Abstract 4841: The Impact of Chronic Uremia on Ichemic Preconditioning of the Myocardium
Background Ischemic Preconditioning (IPC) is a process by which brief non lethal periods of ischemia render the dependant tissue resistant to subsequent lethal injury. This process has been extensively studied in animal models and this has led to human clinical trials. There is evidence to suggest that additional co-morbidities may render hearts more resistant to the effects of IPC. There is no published data examining the effects of chronic uraemia on IPC. This is of clinical importance due to the burden of cardiovascular disease in CKD patients.

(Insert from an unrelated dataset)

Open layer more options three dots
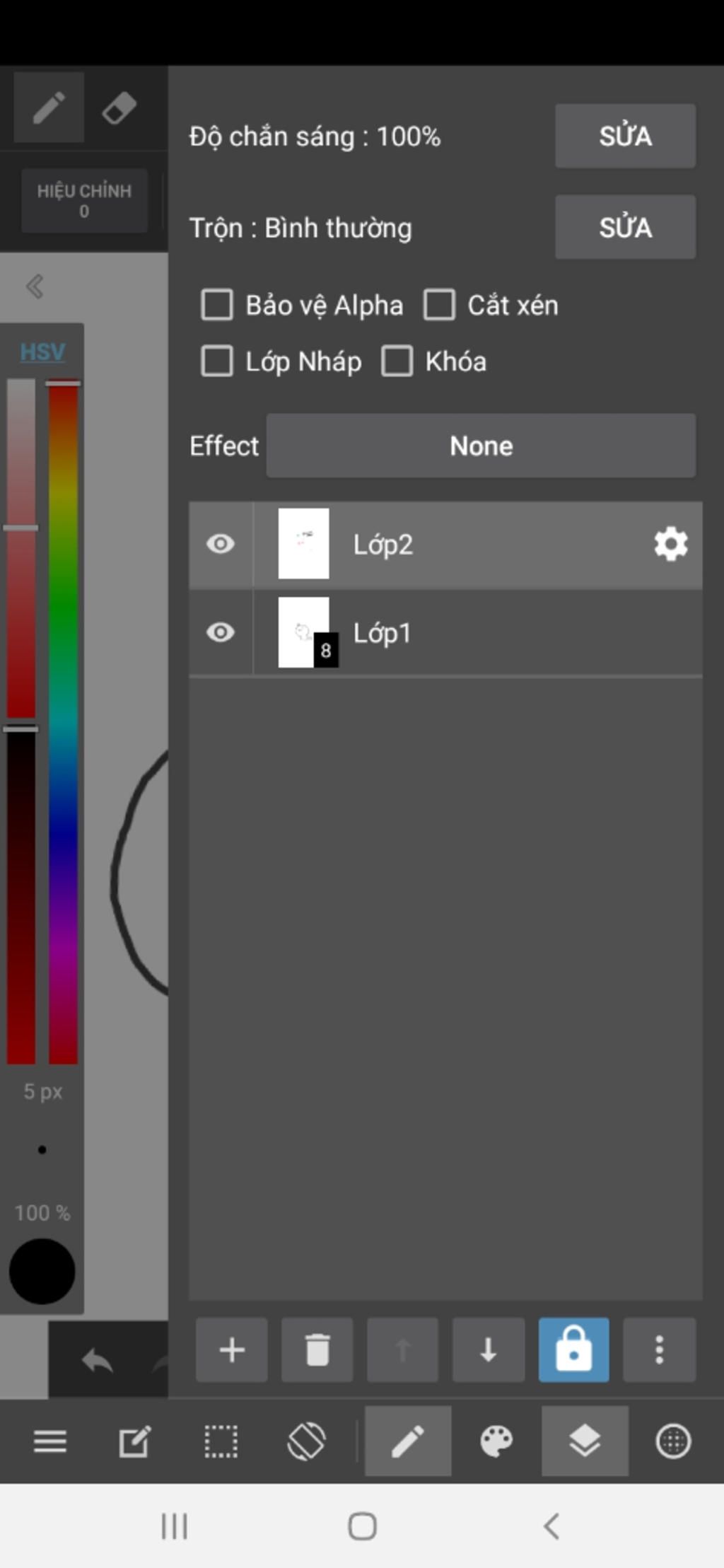This screenshot has width=724, height=1568. (x=659, y=1349)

Can uremic hearts respond to an IPC stimulus
Can uremic hearts respond to an IPC stimulus as well as non uremic hearts
Methods The 5/6 nephrectomy model (SNx) in male Wistar rats was used as a model of chronic uraemia. We performed 2 experiments to test the hypothesises. Expt 1: SNx rats were divided into 2 groups. The control group (n=15) underwent myocardial ischemia using reversible LAD artery ligation. The LAD was occluded for 25 minutes and reperfused for 2 hours. The IPC group (n=4) had 3 cycles of 5 minutes LAD ligation and 5 minutes reperfusion followed by 25 min occlusion and 120min reperfusion. Expt 2: SNX animals (n=8) and Sham controls (n=6) underwent x1 cycle of IPC as above with 35minutes ischemia 2 hours reperfusion. At the end of the experiment the animals were sacrificed and the infarct size was measured and expressed as a percentage of the area at risk (AAR).
Results Expt 1: Median Infarct size was 61.2% and 7.5% in the control and IPC groups respectively (P=0.003) Expt 2: Median infarct size was 16.8% and 43.7% in the SNX and sham SNx groups respectively. (P=0.008) The AAR was not significantly different in any of the groups studied.
Discussion This is the first evidence that unlike ‘old’ hypertensive rats and diabetic rats, uremic rats can respond to a preconditioning stimulus. Furthermore it appears that the preconditioning may confer greater protection in uremic animals than controls. We hypothesize that the significantly lower haemoglobin in the uremic animals reduces microvascular occlusion which may occur during IPC. Work is underway to quantify this finding.
Conclusion This study suggests that clinical trials using IPC in uremic patients could improve outcomes following cardiac interventions.